== The records
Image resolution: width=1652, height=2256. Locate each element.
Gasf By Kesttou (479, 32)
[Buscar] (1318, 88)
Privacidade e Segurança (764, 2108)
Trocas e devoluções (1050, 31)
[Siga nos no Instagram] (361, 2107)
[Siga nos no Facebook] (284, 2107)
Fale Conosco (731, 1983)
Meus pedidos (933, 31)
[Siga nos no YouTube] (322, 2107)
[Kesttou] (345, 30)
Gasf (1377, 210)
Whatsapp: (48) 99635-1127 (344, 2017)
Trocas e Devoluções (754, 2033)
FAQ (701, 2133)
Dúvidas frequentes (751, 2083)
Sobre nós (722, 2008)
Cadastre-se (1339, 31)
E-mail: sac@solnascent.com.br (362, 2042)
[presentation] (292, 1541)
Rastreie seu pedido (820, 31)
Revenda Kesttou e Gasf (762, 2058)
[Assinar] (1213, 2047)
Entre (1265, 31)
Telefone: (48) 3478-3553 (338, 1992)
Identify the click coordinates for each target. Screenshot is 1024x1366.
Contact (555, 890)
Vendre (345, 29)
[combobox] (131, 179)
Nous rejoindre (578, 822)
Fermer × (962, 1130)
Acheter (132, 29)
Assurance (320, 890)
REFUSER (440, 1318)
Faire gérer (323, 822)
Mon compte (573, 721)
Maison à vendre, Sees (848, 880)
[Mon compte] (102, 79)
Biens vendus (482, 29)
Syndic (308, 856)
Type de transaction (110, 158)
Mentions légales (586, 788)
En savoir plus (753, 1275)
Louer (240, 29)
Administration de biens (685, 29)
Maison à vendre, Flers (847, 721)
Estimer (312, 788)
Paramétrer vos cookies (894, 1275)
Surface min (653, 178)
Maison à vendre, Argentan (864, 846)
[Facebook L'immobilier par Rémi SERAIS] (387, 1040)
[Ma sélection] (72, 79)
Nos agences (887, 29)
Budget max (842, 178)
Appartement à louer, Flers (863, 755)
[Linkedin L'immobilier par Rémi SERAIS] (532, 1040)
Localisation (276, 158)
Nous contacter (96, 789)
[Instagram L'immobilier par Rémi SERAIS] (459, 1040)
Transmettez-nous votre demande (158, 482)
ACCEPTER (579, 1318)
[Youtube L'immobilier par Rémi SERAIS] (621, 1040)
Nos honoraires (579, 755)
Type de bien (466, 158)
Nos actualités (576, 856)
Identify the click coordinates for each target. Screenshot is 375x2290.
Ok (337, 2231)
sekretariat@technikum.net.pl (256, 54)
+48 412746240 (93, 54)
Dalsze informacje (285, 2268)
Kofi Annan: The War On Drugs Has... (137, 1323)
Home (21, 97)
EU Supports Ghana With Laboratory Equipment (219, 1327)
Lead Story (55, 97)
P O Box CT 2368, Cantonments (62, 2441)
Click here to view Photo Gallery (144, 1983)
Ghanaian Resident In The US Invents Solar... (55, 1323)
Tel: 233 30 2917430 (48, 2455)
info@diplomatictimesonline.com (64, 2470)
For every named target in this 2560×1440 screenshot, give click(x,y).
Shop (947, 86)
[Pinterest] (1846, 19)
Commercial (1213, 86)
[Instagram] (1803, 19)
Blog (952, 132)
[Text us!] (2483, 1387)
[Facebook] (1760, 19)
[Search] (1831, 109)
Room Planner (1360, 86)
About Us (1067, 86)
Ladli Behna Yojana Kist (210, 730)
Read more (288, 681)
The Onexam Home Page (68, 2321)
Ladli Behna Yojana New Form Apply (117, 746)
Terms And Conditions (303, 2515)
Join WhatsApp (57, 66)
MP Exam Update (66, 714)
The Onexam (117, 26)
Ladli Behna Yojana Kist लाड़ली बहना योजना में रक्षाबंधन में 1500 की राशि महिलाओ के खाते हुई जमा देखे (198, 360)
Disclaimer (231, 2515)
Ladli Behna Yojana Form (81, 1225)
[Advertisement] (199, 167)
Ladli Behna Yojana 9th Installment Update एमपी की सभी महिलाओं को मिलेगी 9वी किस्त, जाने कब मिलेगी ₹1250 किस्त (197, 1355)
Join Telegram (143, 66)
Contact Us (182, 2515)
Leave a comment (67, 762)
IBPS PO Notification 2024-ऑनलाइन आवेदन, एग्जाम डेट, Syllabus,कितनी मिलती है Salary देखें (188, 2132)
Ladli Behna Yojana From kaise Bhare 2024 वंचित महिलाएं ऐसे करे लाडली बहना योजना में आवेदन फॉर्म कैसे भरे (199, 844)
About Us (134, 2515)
====
Exercise directions. Set every record down word for word, omitting none.

Solution below.
Image resolution: width=1652, height=2256. Locate each element.
Gasf By Kesttou (479, 32)
[Buscar] (1318, 88)
Privacidade e Segurança (764, 2108)
Trocas e devoluções (1050, 31)
[Siga nos no Instagram] (361, 2107)
[Siga nos no Facebook] (284, 2107)
Fale Conosco (731, 1983)
Meus pedidos (933, 31)
[Siga nos no YouTube] (322, 2107)
[Kesttou] (345, 30)
Gasf (1377, 210)
Whatsapp: (48) 99635-1127 (344, 2017)
Trocas e Devoluções (754, 2033)
FAQ (701, 2133)
Dúvidas frequentes (751, 2083)
Sobre nós (722, 2008)
Cadastre-se (1339, 31)
E-mail: sac@solnascent.com.br (362, 2042)
[presentation] (292, 1541)
Rastreie seu pedido (820, 31)
Revenda Kesttou e Gasf (762, 2058)
[Assinar] (1213, 2047)
Entre (1265, 31)
Telefone: (48) 3478-3553 (338, 1992)
Identify the click coordinates for each target. Screenshot is 1024x1366.
Contact (555, 890)
Vendre (345, 29)
[combobox] (131, 179)
Nous rejoindre (578, 822)
Fermer × (962, 1130)
Acheter (132, 29)
Assurance (320, 890)
REFUSER (440, 1318)
Faire gérer (323, 822)
Mon compte (573, 721)
Maison à vendre, Sees (848, 880)
[Mon compte] (102, 79)
Biens vendus (482, 29)
Syndic (308, 856)
Type de transaction (110, 158)
Mentions légales (586, 788)
En savoir plus (753, 1275)
Louer (240, 29)
Administration de biens (685, 29)
Maison à vendre, Flers (847, 721)
Estimer (312, 788)
Paramétrer vos cookies (894, 1275)
Surface min (653, 178)
Maison à vendre, Argentan (864, 846)
[Facebook L'immobilier par Rémi SERAIS] (387, 1040)
[Ma sélection] (72, 79)
Nos agences (887, 29)
Budget max (842, 178)
Appartement à louer, Flers (863, 755)
[Linkedin L'immobilier par Rémi SERAIS] (532, 1040)
Localisation (276, 158)
Nous contacter (96, 789)
[Instagram L'immobilier par Rémi SERAIS] (459, 1040)
Transmettez-nous votre demande (158, 482)
ACCEPTER (579, 1318)
[Youtube L'immobilier par Rémi SERAIS] (621, 1040)
Nos honoraires (579, 755)
Type de bien (466, 158)
Nos actualités (576, 856)
Identify the click coordinates for each target. Screenshot is 375x2290.
Ok (337, 2231)
sekretariat@technikum.net.pl (256, 54)
+48 412746240 (93, 54)
Dalsze informacje (285, 2268)
Kofi Annan: The War On Drugs Has... (137, 1323)
Home (21, 97)
EU Supports Ghana With Laboratory Equipment (219, 1327)
Lead Story (55, 97)
P O Box CT 2368, Cantonments (62, 2441)
Click here to view Photo Gallery (144, 1983)
Ghanaian Resident In The US Invents Solar... (55, 1323)
Tel: 233 30 2917430 (48, 2455)
info@diplomatictimesonline.com (64, 2470)
For every named target in this 2560×1440 screenshot, give click(x,y).
Shop (947, 86)
[Pinterest] (1846, 19)
Commercial (1213, 86)
[Instagram] (1803, 19)
Blog (952, 132)
[Text us!] (2483, 1387)
[Facebook] (1760, 19)
[Search] (1831, 109)
Room Planner (1360, 86)
About Us (1067, 86)
Ladli Behna Yojana Kist (210, 730)
Read more (288, 681)
The Onexam Home Page (68, 2321)
Ladli Behna Yojana New Form Apply (117, 746)
Terms And Conditions (303, 2515)
Join WhatsApp (57, 66)
MP Exam Update (66, 714)
The Onexam (117, 26)
Ladli Behna Yojana Kist लाड़ली बहना योजना में रक्षाबंधन में 1500 की राशि महिलाओ के खाते हुई जमा देखे (198, 360)
Disclaimer (231, 2515)
Ladli Behna Yojana Form (81, 1225)
[Advertisement] (199, 167)
Ladli Behna Yojana 9th Installment Update एमपी की सभी महिलाओं को मिलेगी 9वी किस्त, जाने कब मिलेगी ₹1250 किस्त (197, 1355)
Join Telegram (143, 66)
Contact Us (182, 2515)
Leave a comment (67, 762)
IBPS PO Notification 2024-ऑनलाइन आवेदन, एग्जाम डेट, Syllabus,कितनी मिलती है Salary देखें (188, 2132)
Ladli Behna Yojana From kaise Bhare 2024 वंचित महिलाएं ऐसे करे लाडली बहना योजना में आवेदन फॉर्म कैसे भरे (199, 844)
About Us (134, 2515)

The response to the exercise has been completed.